Now, I like politics almost as much as the next person, and my opinions are more correct than most others. Why should I waste my time giving others a chance to convince me of something for which I have no respect? I can find better ways to spend my valuable time than watching Rick Santorum explaining why condoms are bad. A lot of people think that way.
In my search for other pursuits, I have stumbled on even more entertaining, and sometimes stupid, television productions. Oh, yes, bring more of those Real Housewives of Beverly Hills with all their trivial concerns and parties. We all know the whole thing is staged. Even so, the girls do a credible job with their acting.
The Real Housewives of Atlanta is a real kick, too, with all those lovely, big-busted ladies pretending to be relevant. One of them recently said that they make their living with their , uhmm, somethings.

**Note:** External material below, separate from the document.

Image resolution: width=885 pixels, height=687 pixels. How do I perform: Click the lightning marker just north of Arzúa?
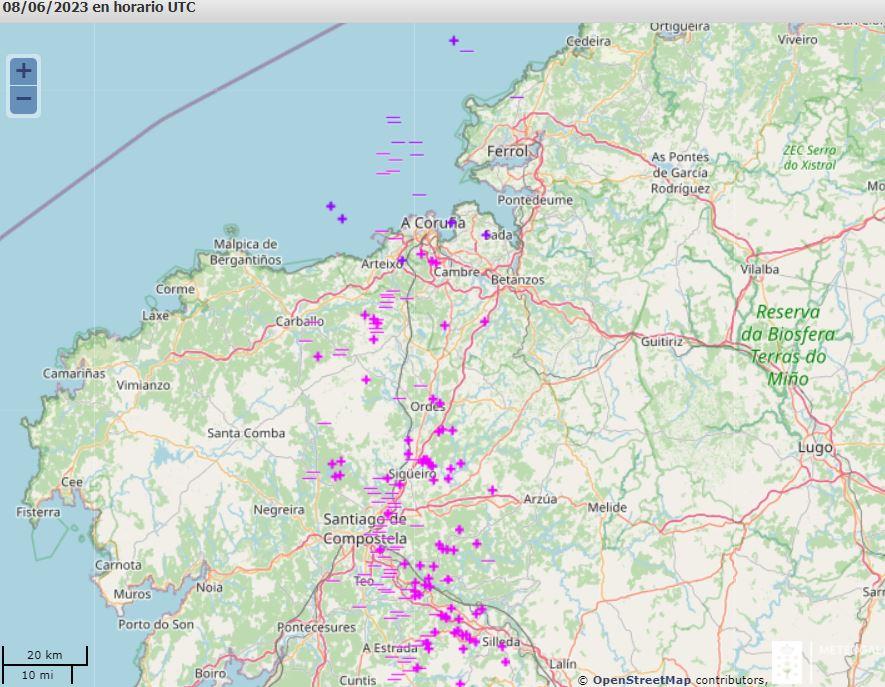click(x=492, y=490)
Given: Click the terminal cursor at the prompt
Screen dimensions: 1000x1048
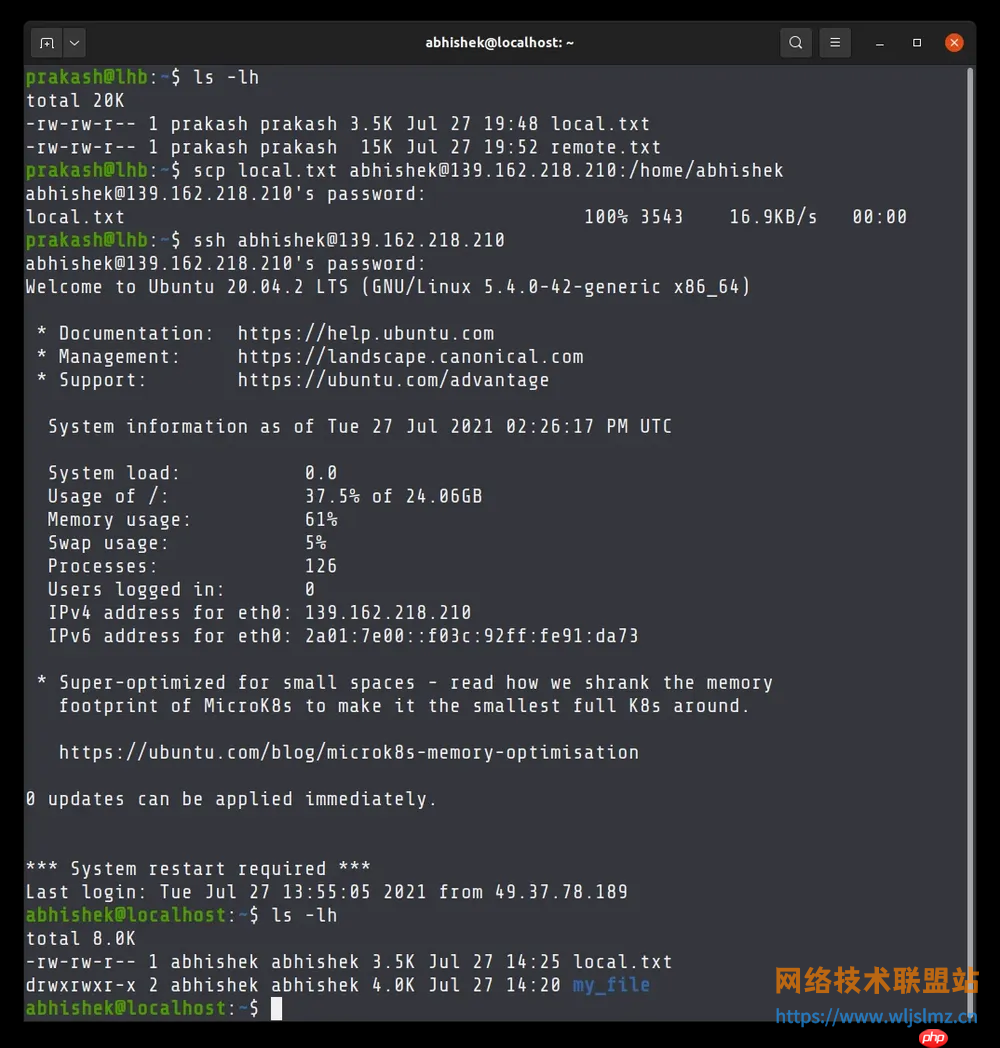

On this Saturday afternoon before football starts, I am watching that hugely popular reality show, Ax Men on the History Channel. This is one of the best productions since Ice Road Truckers and The Most Dangerous Catch. Logging is a dangerous job, and these guys demand respect for the chances they take everyday on the job.
The newest, and most entertaining reality show this season is on the Discovery channel, The Moonshiners! In this series, Tim, and his little brother, Tickle, make moonshine literally by the light of the moon. Tim is trying to make enough money to go legit and make whiskey legally, but the law is after his kind, using infrared imagers, airplanes, helicopters, and the usual set of informants. Plus, little brother, Tickle, seems to drink a good bit of what they make, staying drunk most of the time.
In one scene, Tickle got all patriotic and exclaimed, “If you love your country, you’ve got to love moonshine!”
You know, I kind of agree with Tickle. Our country was built by famous whiskey makers and whiskey drinkers. George Washington was one of the largest whisker distillers in the young country, and, certainly, Ben Franklin was no slacker in his consumption of that product.
Tim and Tickle are the primary stars of the show, but there is a really good segment on the most famous moonshiner of all, Popcorn Sutton.
Old Popcorn is not with us anymore. He was caught by the revenuers, and committed suicide because he didn’t want to go to prison. Do not dispair because Popcorn left his recipe with a protege, who later went legit and is legally marketing their moonshine.
Life is great, ain’t it?
The message is clear. Whenever you get tired of all the political mumbo-jumbo on cable news, take heart. There is reality show on a channel near you.